### Working data
◆ ◆ ◆ ◆ ◆ ◆ ◆

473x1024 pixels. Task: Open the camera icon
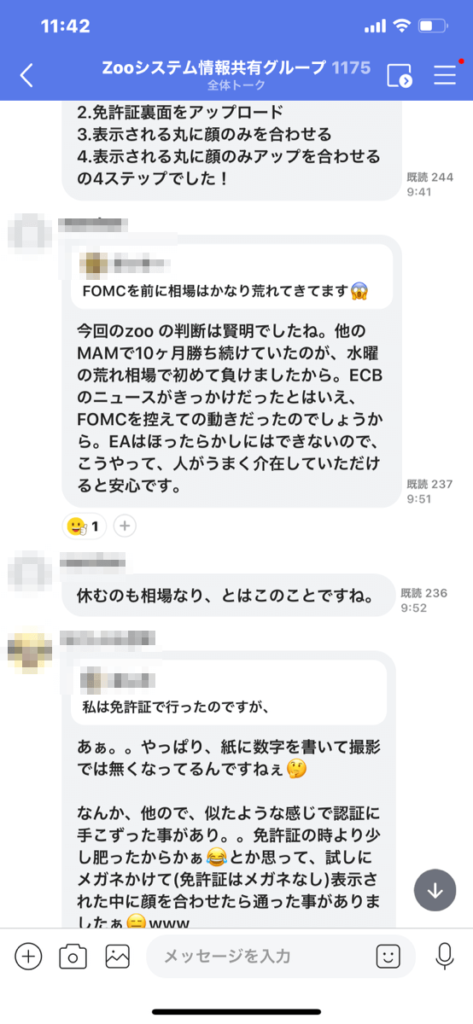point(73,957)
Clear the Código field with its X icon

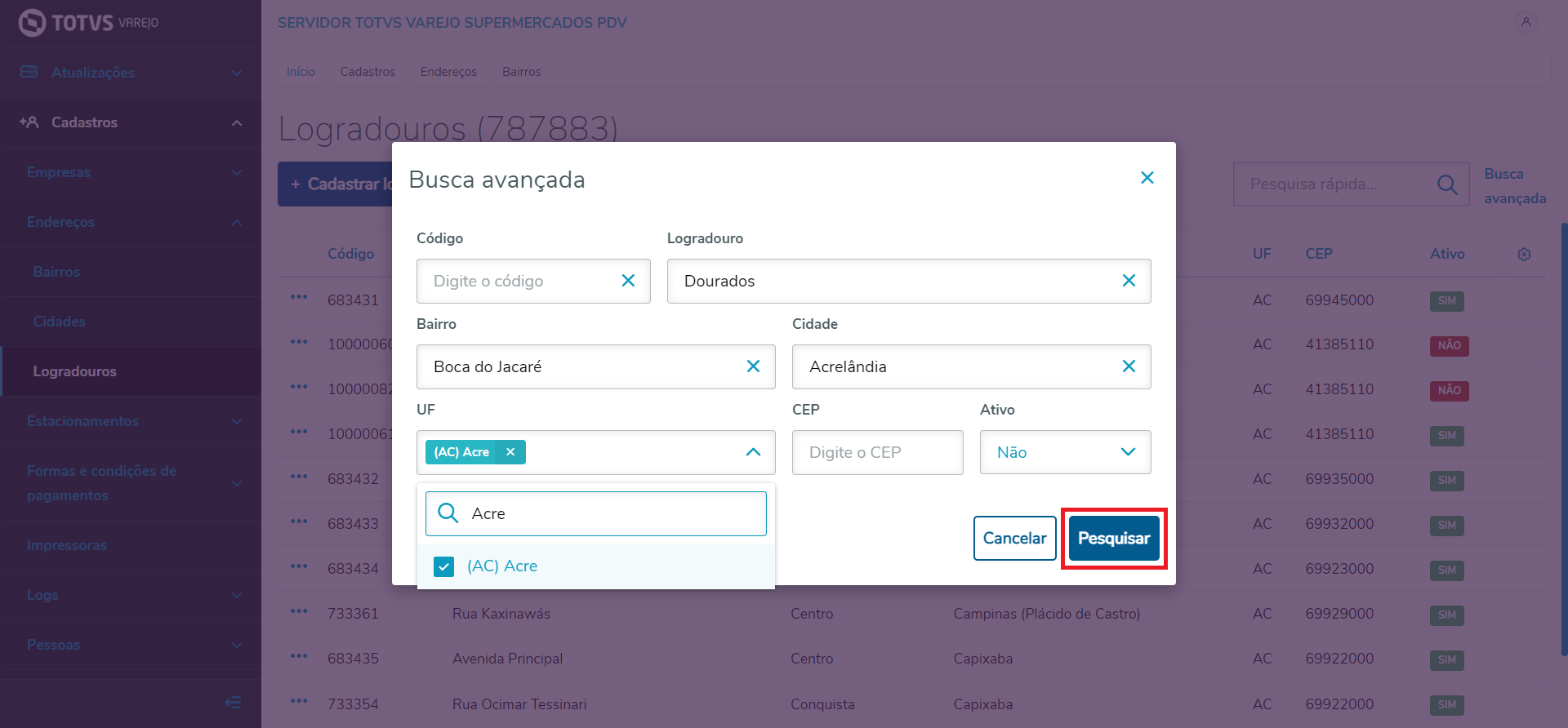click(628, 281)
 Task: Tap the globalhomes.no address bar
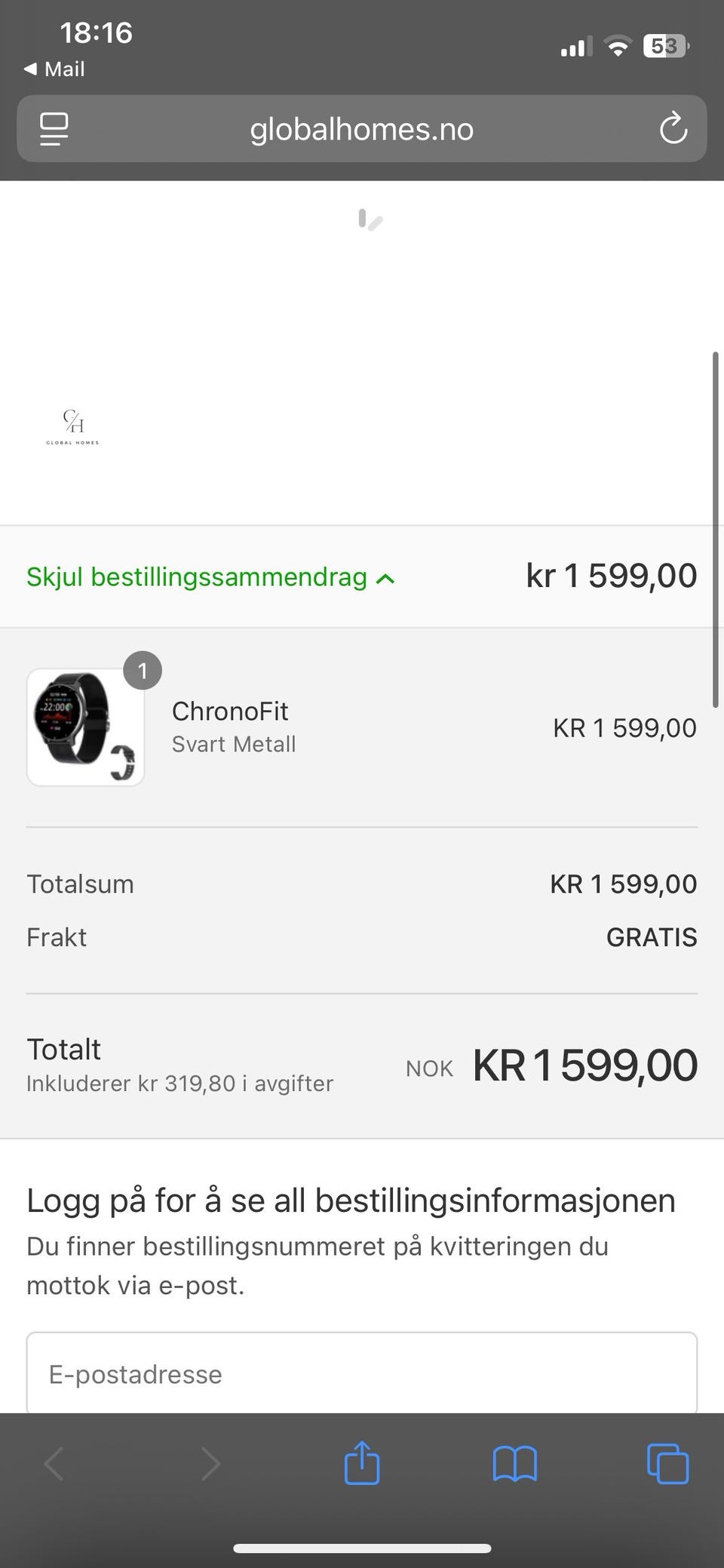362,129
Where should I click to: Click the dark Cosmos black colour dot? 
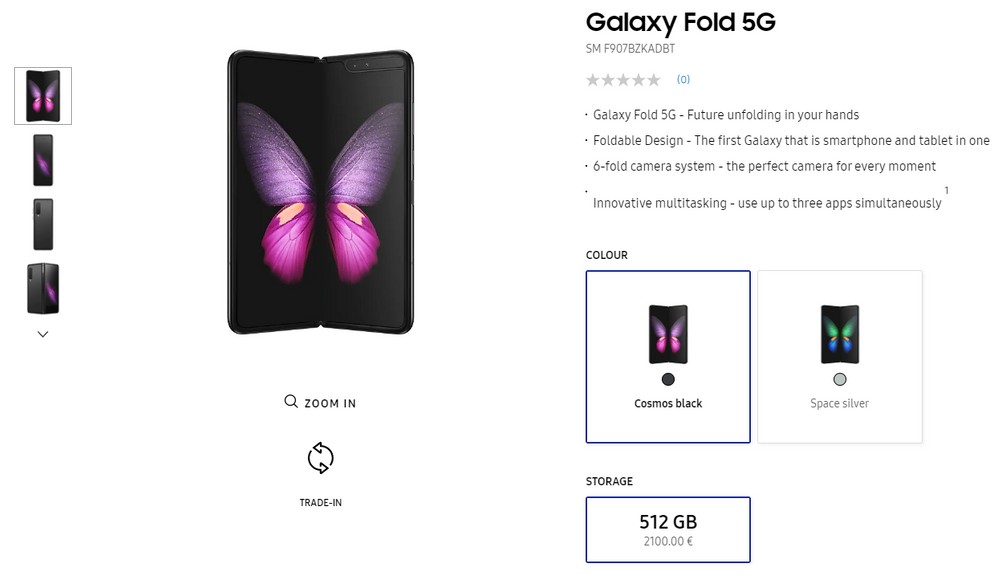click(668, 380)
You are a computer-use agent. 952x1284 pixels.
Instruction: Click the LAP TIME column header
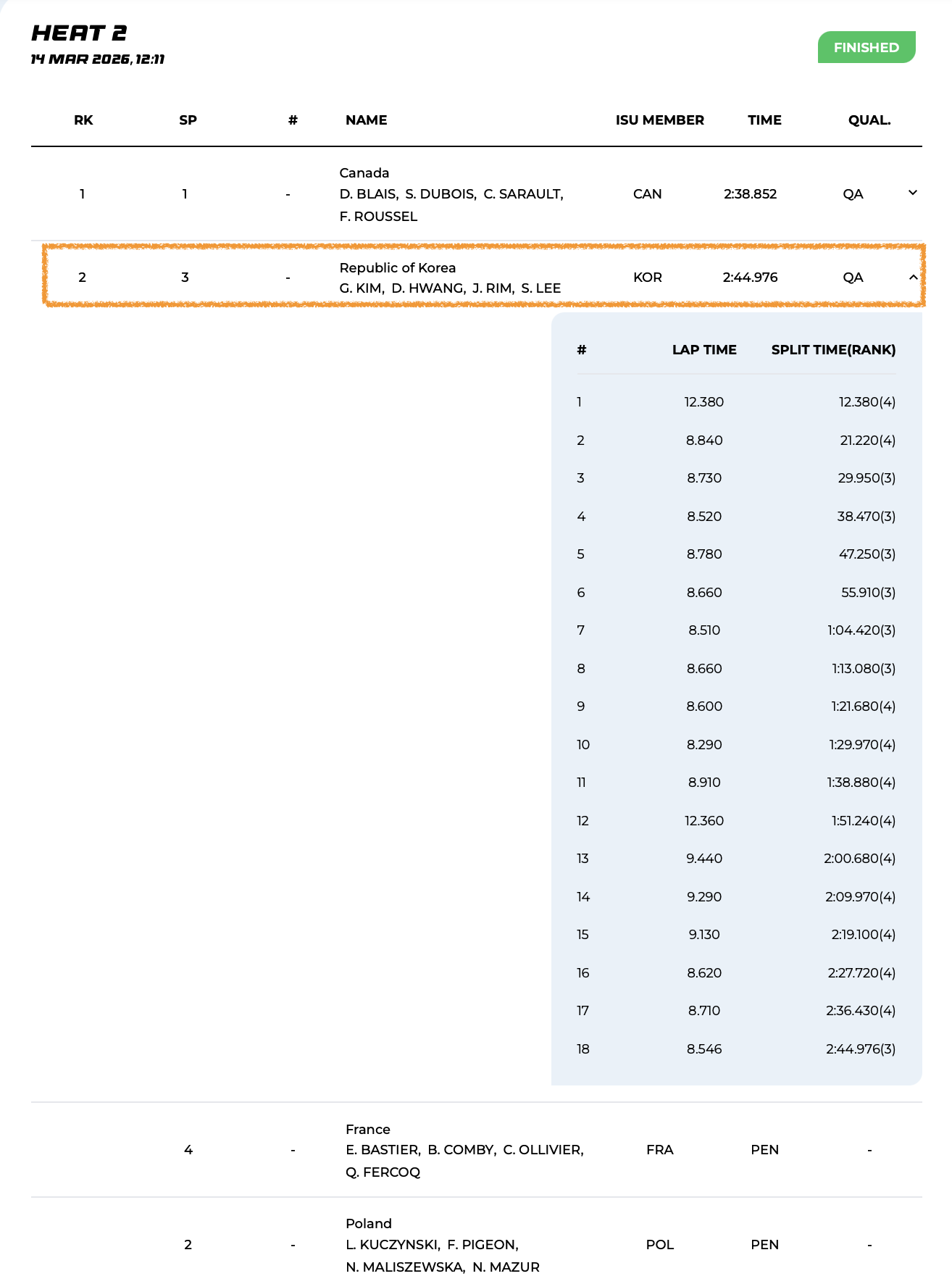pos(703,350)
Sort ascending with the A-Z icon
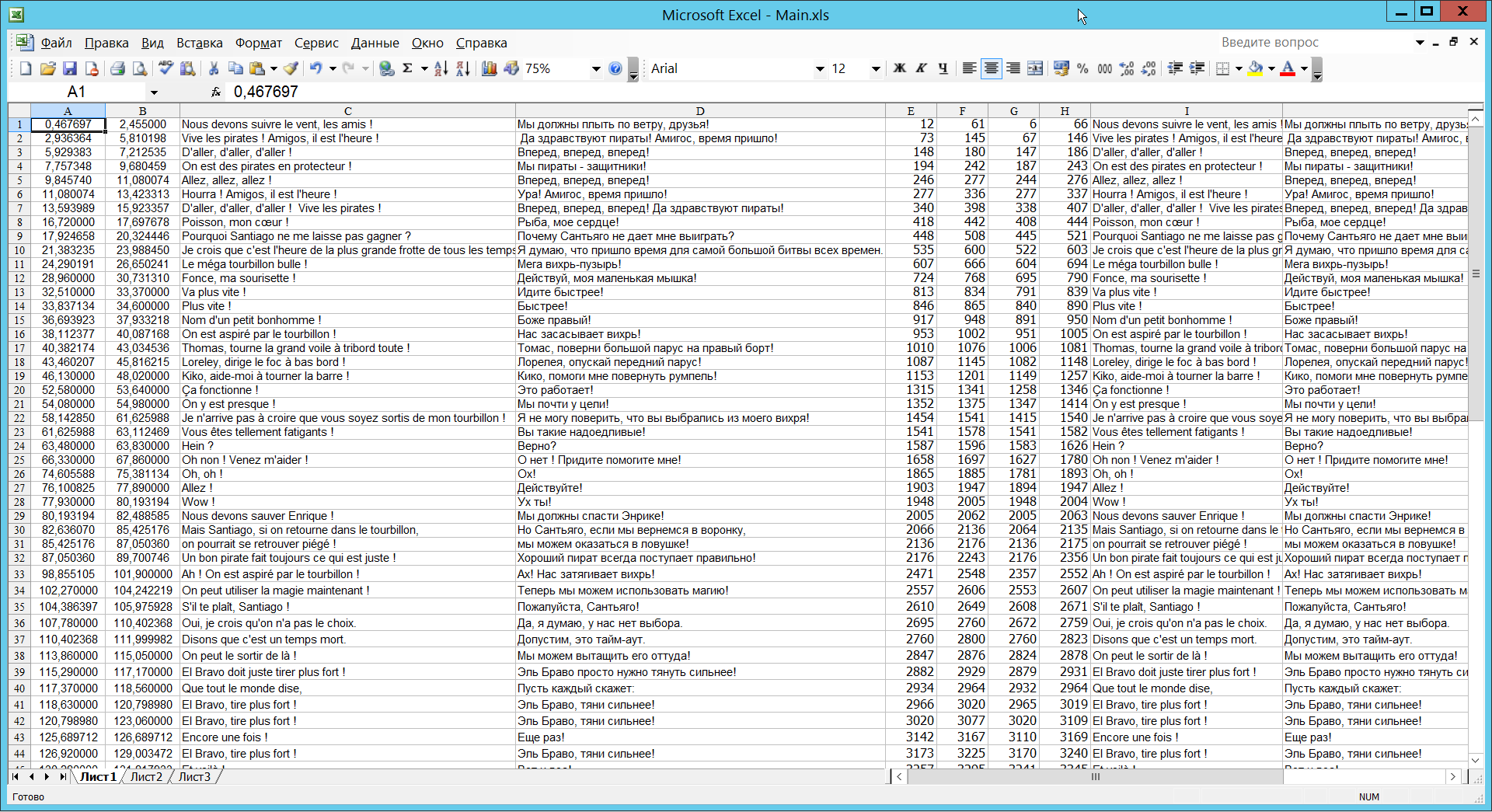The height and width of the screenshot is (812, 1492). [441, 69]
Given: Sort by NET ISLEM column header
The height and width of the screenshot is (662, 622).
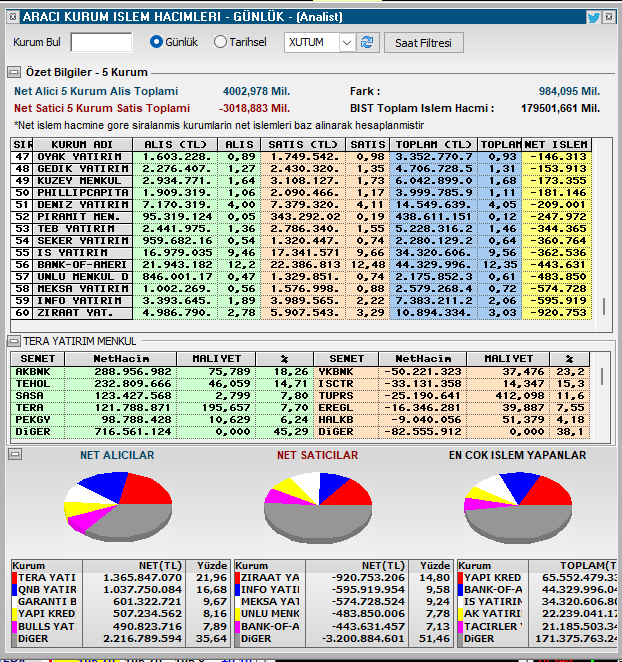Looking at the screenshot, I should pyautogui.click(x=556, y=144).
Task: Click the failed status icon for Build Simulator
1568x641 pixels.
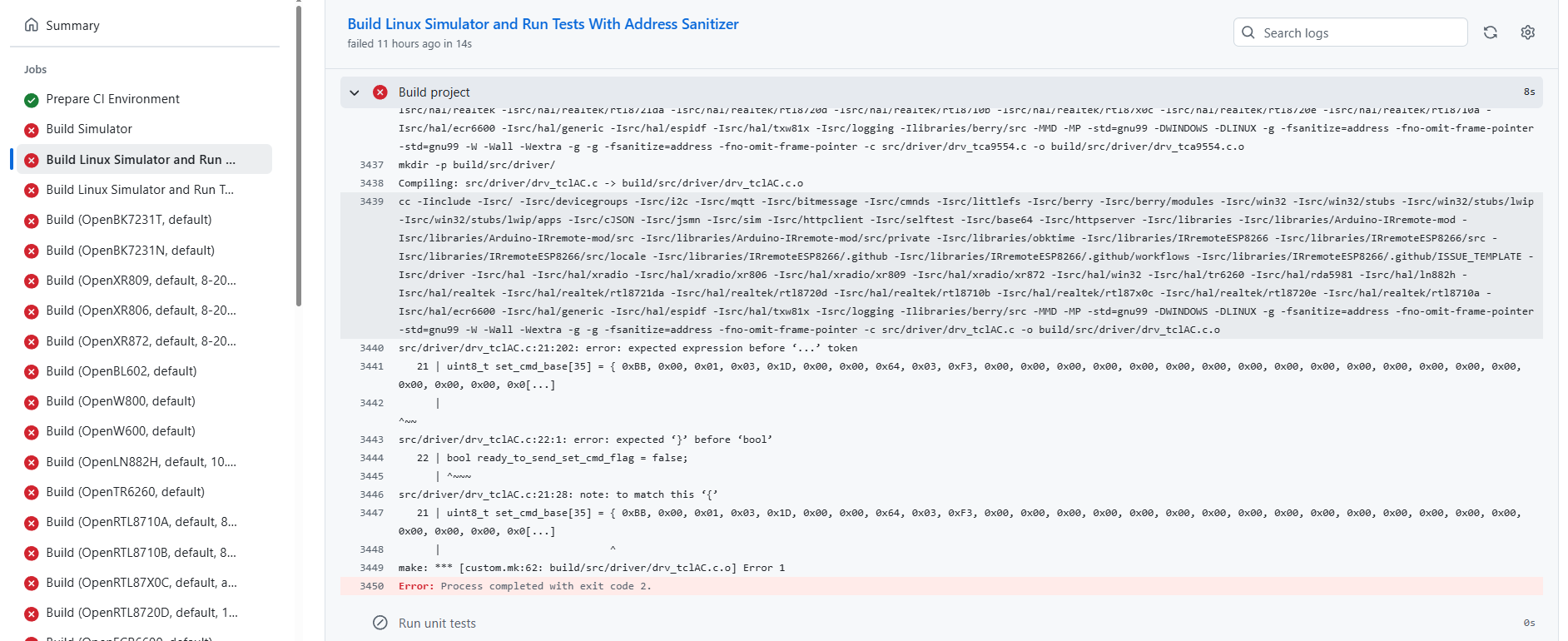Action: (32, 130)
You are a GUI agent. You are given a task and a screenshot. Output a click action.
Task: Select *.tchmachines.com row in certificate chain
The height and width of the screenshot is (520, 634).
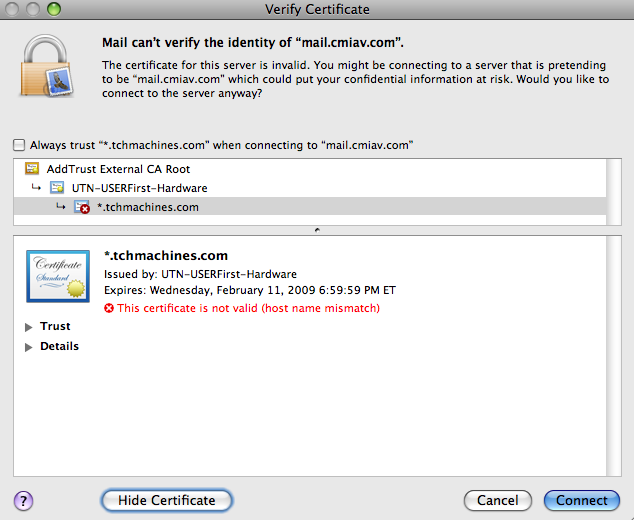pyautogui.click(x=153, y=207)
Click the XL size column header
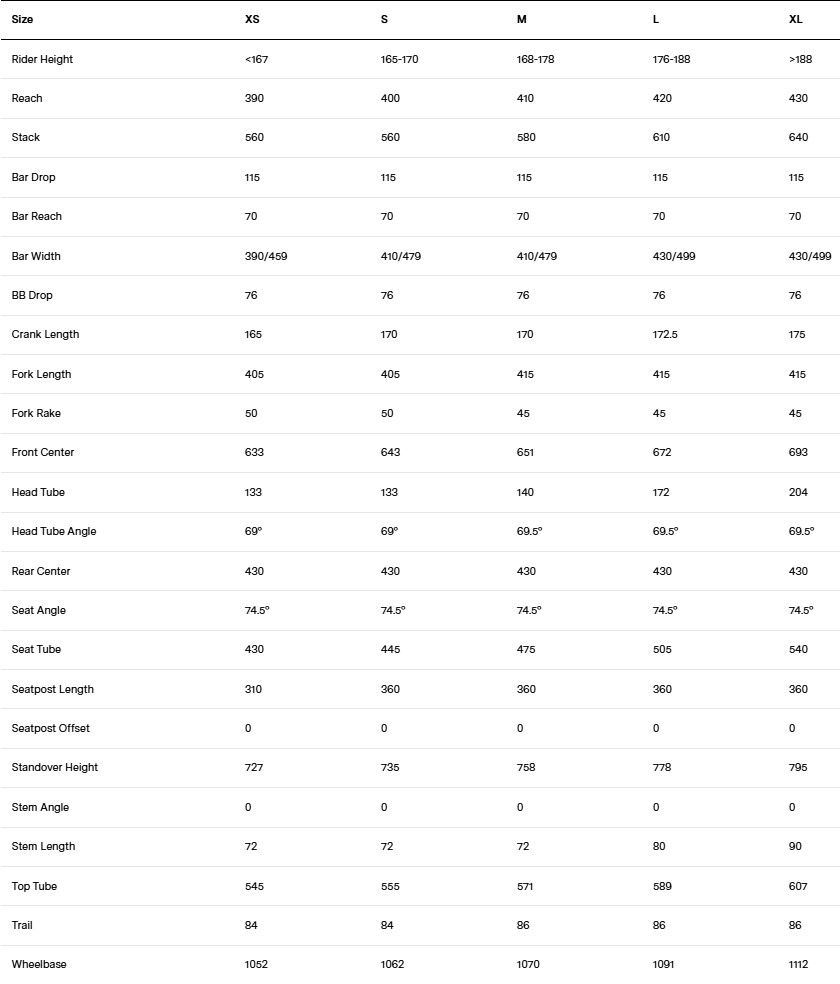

◆ ◆ ◆ ◆ ◆ ◆ ◆

### Work instruction
Copy the data in full. No pictures belong in the copy.

### Solution
473x1024 pixels. Task: Open the camera icon
point(73,957)
Clear the Código field with its X icon

click(628, 281)
 Task: Tap the globalhomes.no address bar
362,129
Where should I click to: Click the dark Cosmos black colour dot? 
click(668, 380)
You are a computer-use agent. 952x1284 pixels.
Instruction: Click the LAP TIME column header
pos(703,350)
Sort ascending with the A-Z icon
The height and width of the screenshot is (812, 1492). [441, 69]
Given: Sort by NET ISLEM column header
The height and width of the screenshot is (662, 622).
Looking at the screenshot, I should pyautogui.click(x=556, y=144).
Task: Click the failed status icon for Build Simulator
1568x641 pixels.
Action: (32, 130)
You are a GUI agent. You are given a task and a screenshot. Output a click action.
Task: Select *.tchmachines.com row in certificate chain
The height and width of the screenshot is (520, 634).
pyautogui.click(x=153, y=207)
Click the XL size column header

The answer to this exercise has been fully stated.